How we cite our quotes: (Part.Chapter.Paragraph)
Quote #4
The flat occupied by Ganya and his family was on the third floor of the house. It was reached by a clean light staircase, and consisted of seven rooms, a nice enough lodging, and one would have thought a little too good for a clerk on two thousand roubles a year. But it was designed to accommodate a few lodgers on board terms, and had been taken a few months since, much to the disgust of Ganya, at the urgent request of his mother and his sister, Varvara Ardalionovna, who longed to do something to increase the family income a little, and fixed their hopes upon letting lodgings. Ganya scowled and called keeping tenants an outrage; after that it was as if he began to be ashamed in society—that society in which he had been accustomed to pose up to now as a young man of rather brilliant prospects. All these concessions and rebuffs of fortune, of late, had deeply wounded his soul, and his temper had become extremely irritable, his wrath being generally quite out of proportion to the cause. (1.8.1)
This is the last thing a family struggling to stay up on the social ladder is willing to do—rent out rooms.
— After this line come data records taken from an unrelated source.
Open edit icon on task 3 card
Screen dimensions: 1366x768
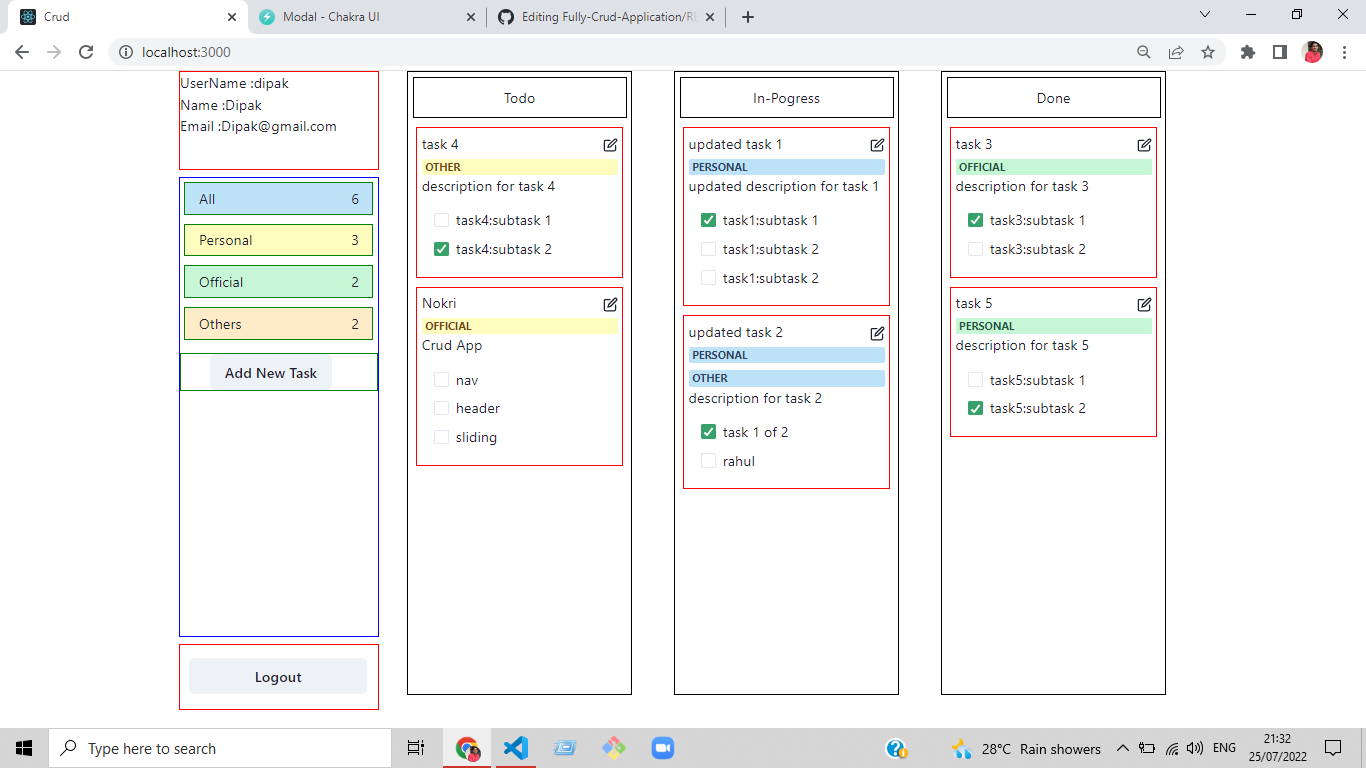coord(1144,144)
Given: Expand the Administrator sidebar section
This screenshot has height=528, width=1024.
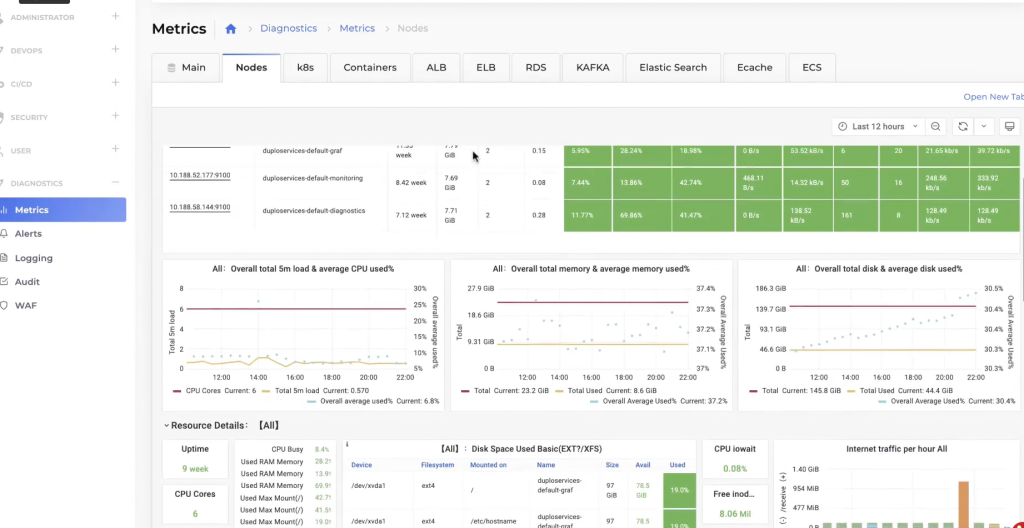Looking at the screenshot, I should (x=116, y=17).

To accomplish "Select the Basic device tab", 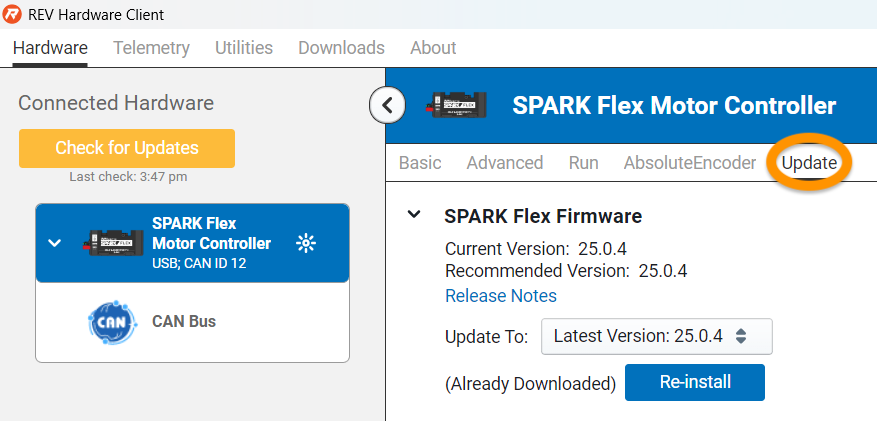I will pyautogui.click(x=420, y=163).
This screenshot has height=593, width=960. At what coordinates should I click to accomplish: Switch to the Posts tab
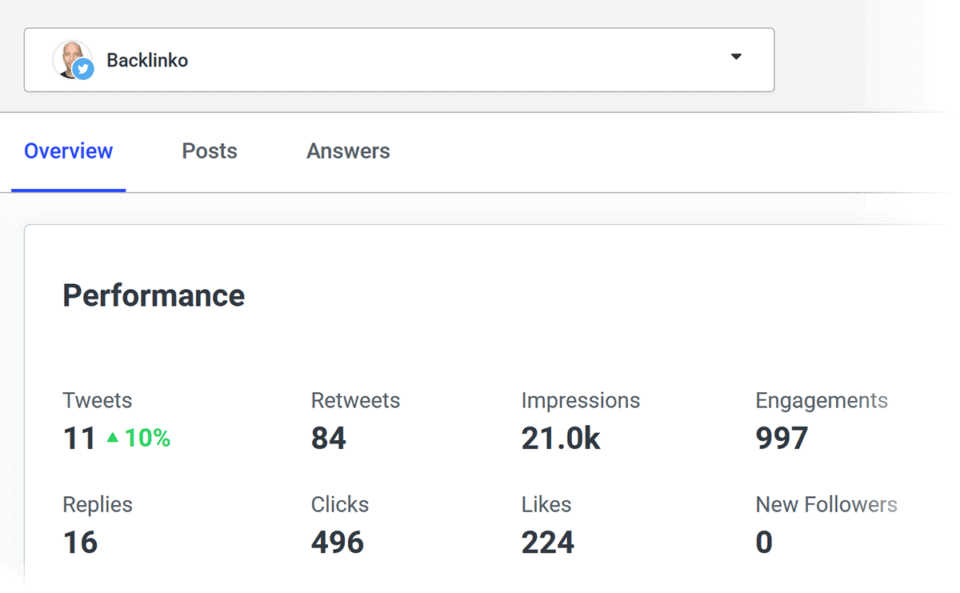[x=209, y=151]
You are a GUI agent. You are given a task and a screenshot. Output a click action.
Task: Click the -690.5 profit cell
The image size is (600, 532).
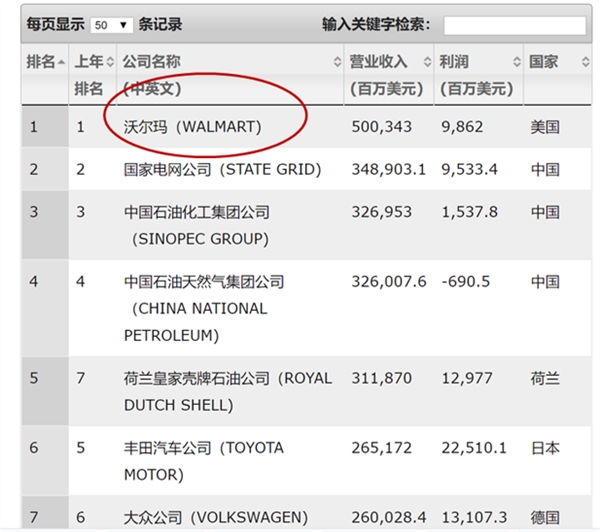(x=466, y=282)
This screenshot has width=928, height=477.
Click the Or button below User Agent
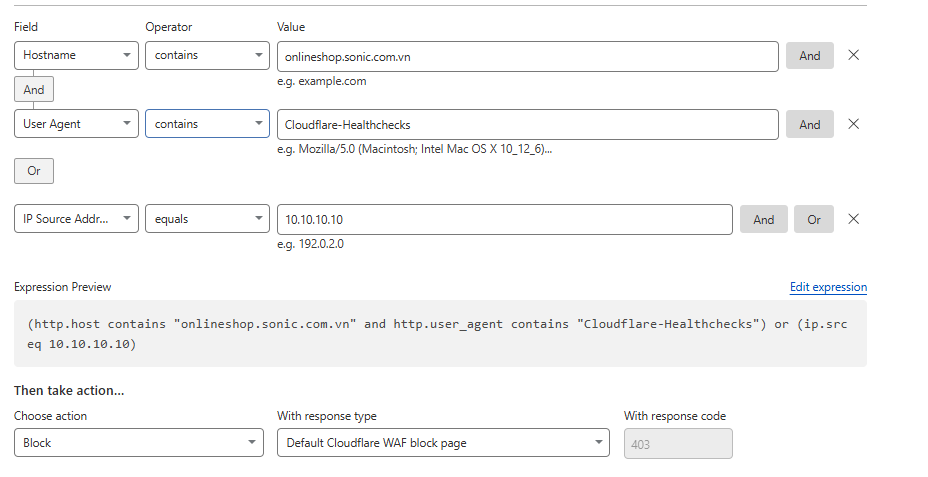coord(34,171)
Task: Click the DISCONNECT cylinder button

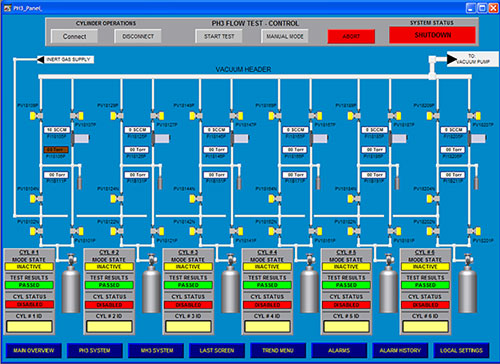Action: [x=138, y=36]
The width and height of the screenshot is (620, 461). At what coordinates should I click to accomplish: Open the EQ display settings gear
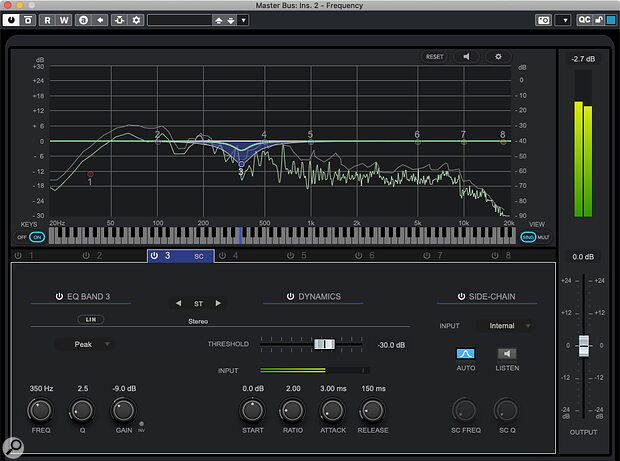click(x=497, y=57)
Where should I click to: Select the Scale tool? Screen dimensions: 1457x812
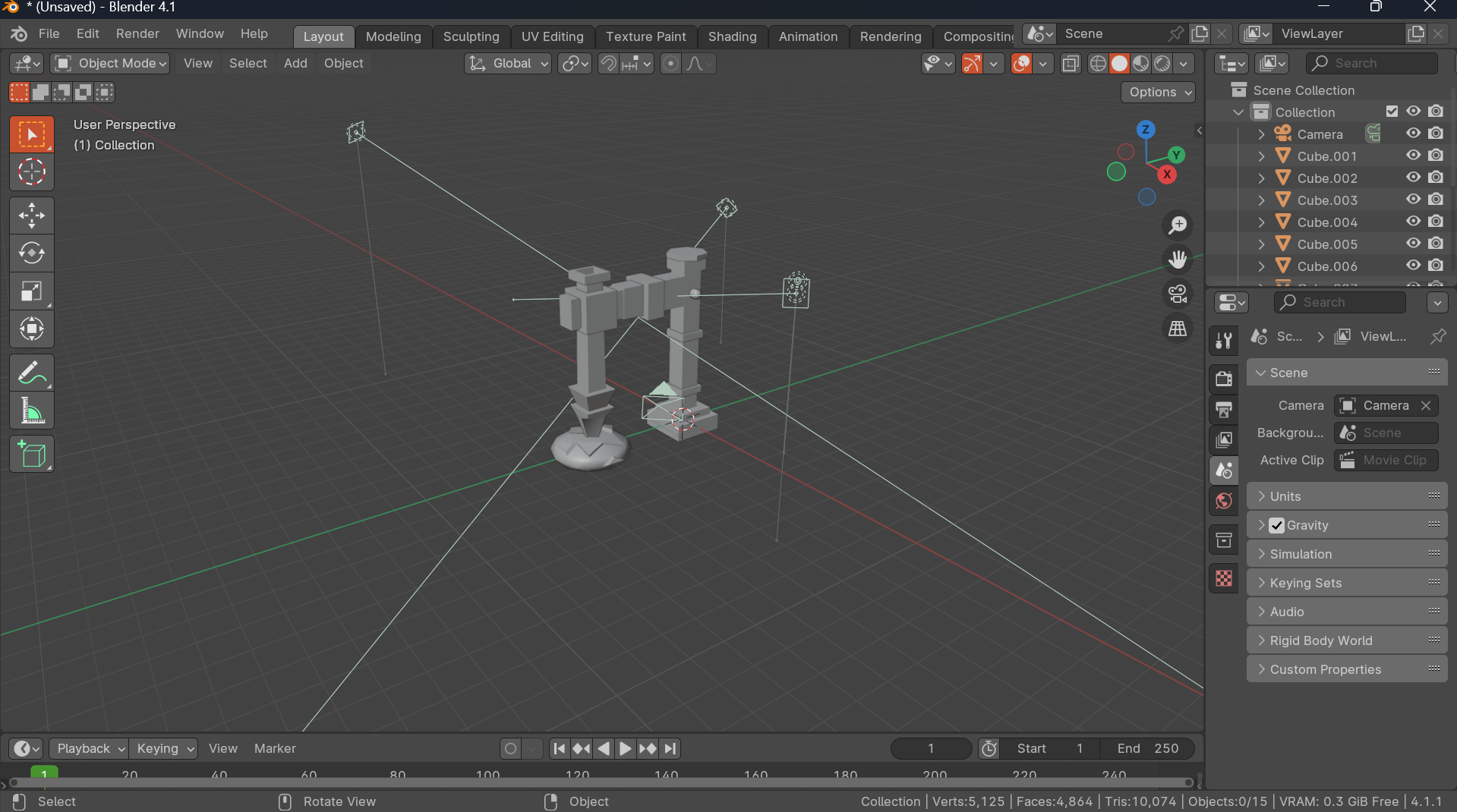31,291
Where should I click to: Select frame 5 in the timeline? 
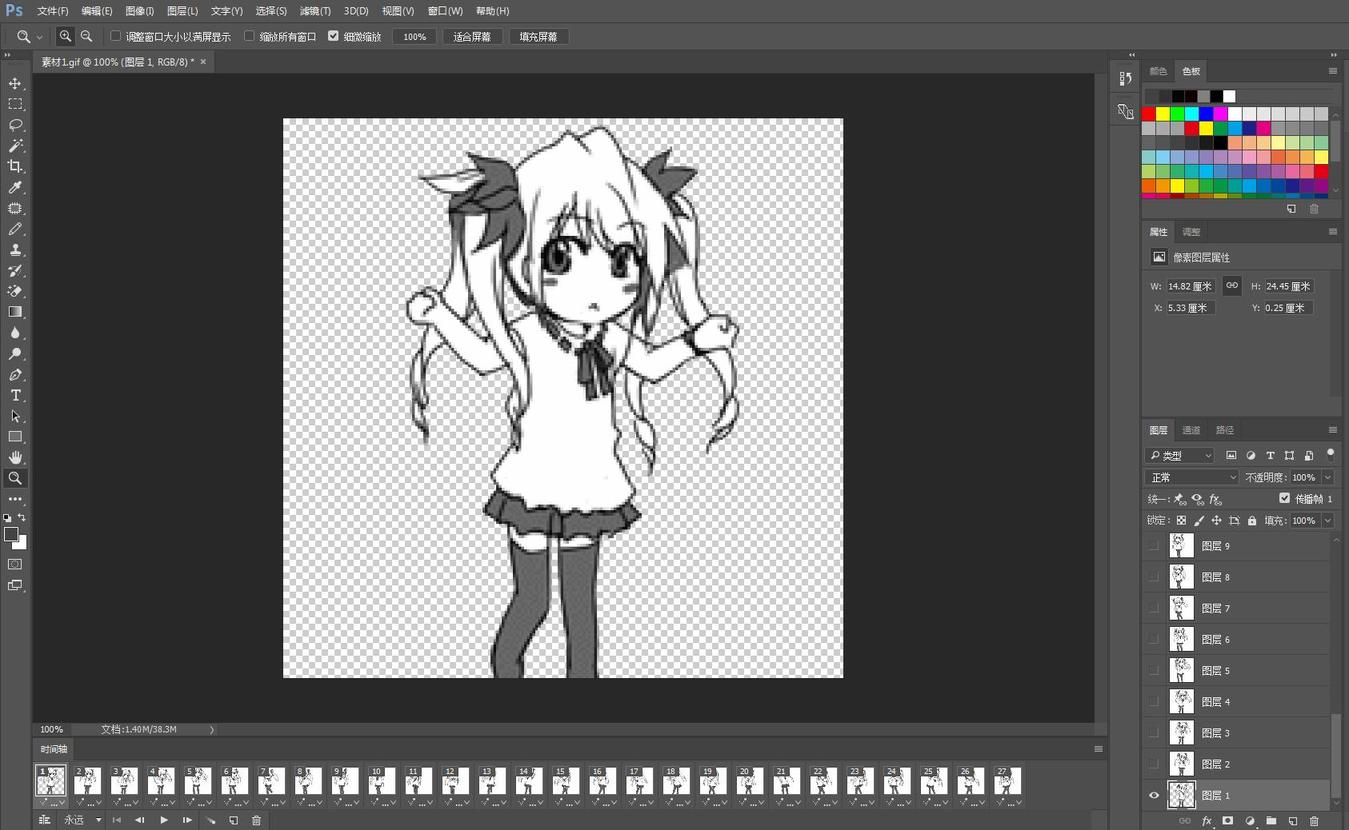pos(198,781)
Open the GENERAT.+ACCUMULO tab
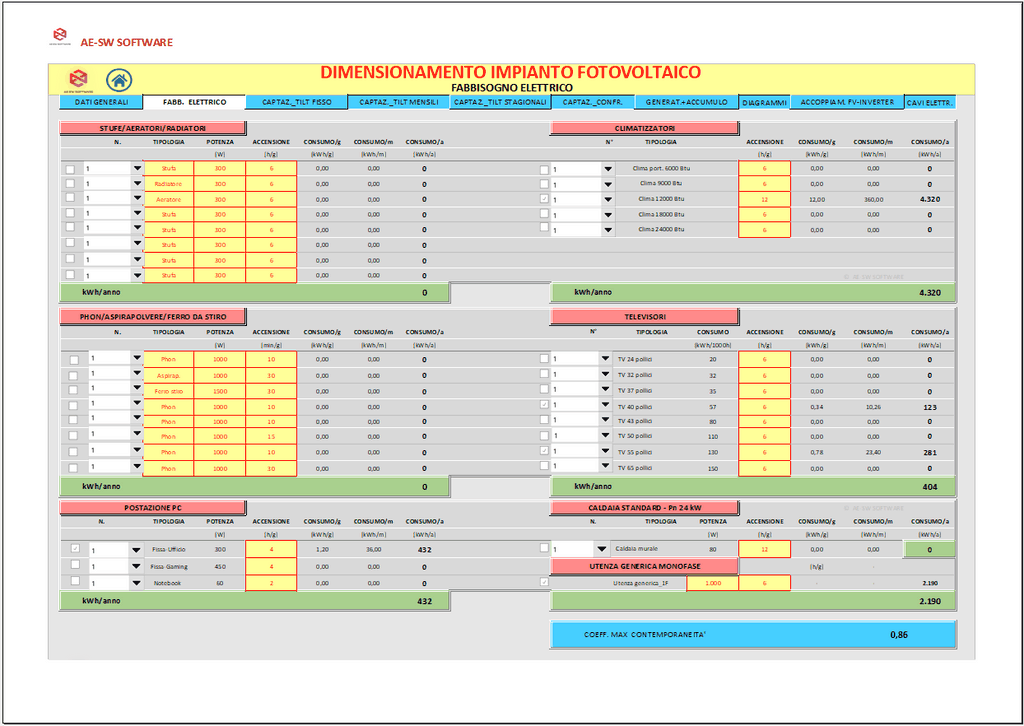This screenshot has height=726, width=1024. pyautogui.click(x=686, y=102)
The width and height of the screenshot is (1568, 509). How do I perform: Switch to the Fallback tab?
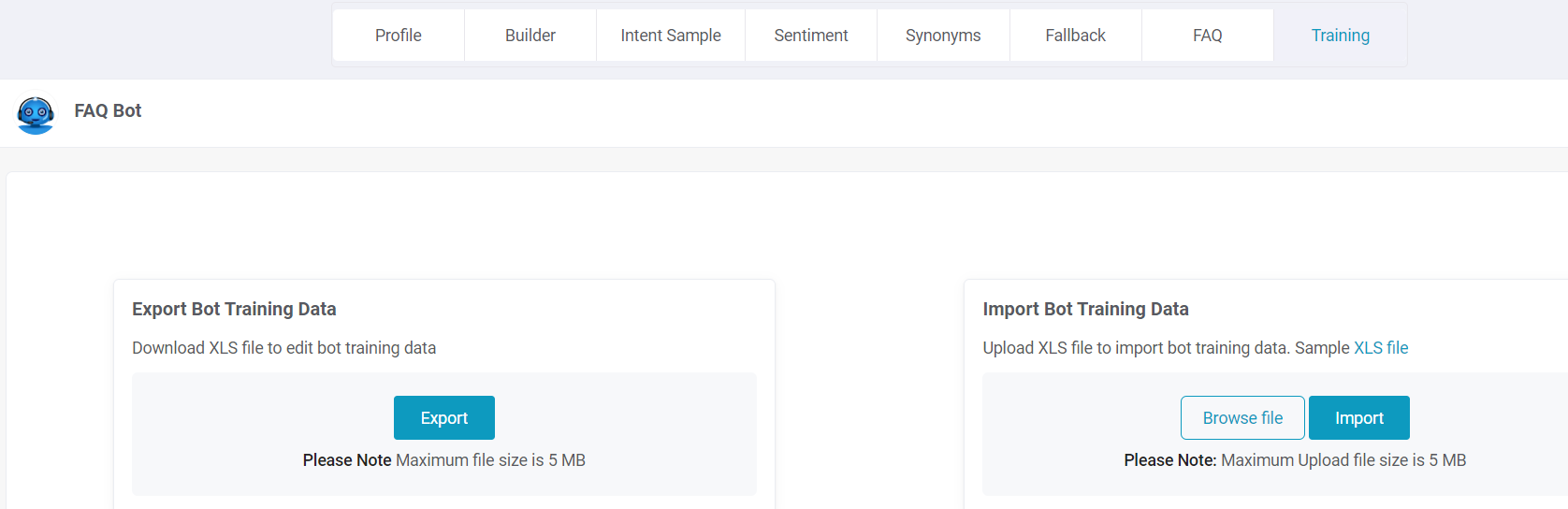(x=1076, y=36)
You'll find the stress and embarrassment of this in almost any 19th century novel that deals with family financial upheaval.
Quote #5
"A man, look you, who has thirteen bullets on his breast! You don't believe it? Well, I can assure you it was entirely on my account that Pirogov telegraphed to Paris, and left Sebastopol at the greatest risk during the siege. Nelaton, the Tuileries surgeon, demanded a safe conduct, in the name of science, into the besieged city in order to attend my wounds. The government knows all about it. […] And yet...well...you look as if you didn't believe me.... Well now, why should I not present the son of my old friend and companion to this delightful family—General Ivolgin and Prince Myshkin? You will see a lovely girl—what am I saying—a lovely girl? No, indeed, two, three! Ornaments of this city and of society: beauty, education, culture—the woman question—poetry—everything! Added to which is the fact that each one will have a dowry of at least eighty thousand roubles. No bad thing, eh? In a word I absolutely must introduce you to them: it is a duty, an obligation. General Ivolgin and Prince Myshkin. A tableau!" (1.12.14-26)
Okay, so, as always, the general is totally full of it, but what we love is the way he tries to get the prince interested in these fictional people by inflating their social status. The number of marriageable daughters keeps going up, then their accomplishments are piled on (which would mean the had gone to some fancy finishing school) and then finally their dowry. He really goes all out.
Quote #6
But the silent stranger was scarcely able to understand anything: she was a traveling German lady and did not know a word of Russian, and seemed to be as stupid as she was beautiful. She was a novelty, and it was an accepted thing to invite her to certain evenings, in magnificent costumes, her hair done up as if for an exhibition, and to sit her there like a love picture to adorn the evening, just as some people, for their evenings, borrow some picture, or vase, or statue, or firescreen for one time only. (1.15.7)
Again, we get yet another glimpse into the satirical and meanly funny Dostoevsky. You gotta love the idea of this lady just serving as décor—until you realize that we have restaurants today where the waitresses serve the same purpose. That's right, Hooters, we're calling you out.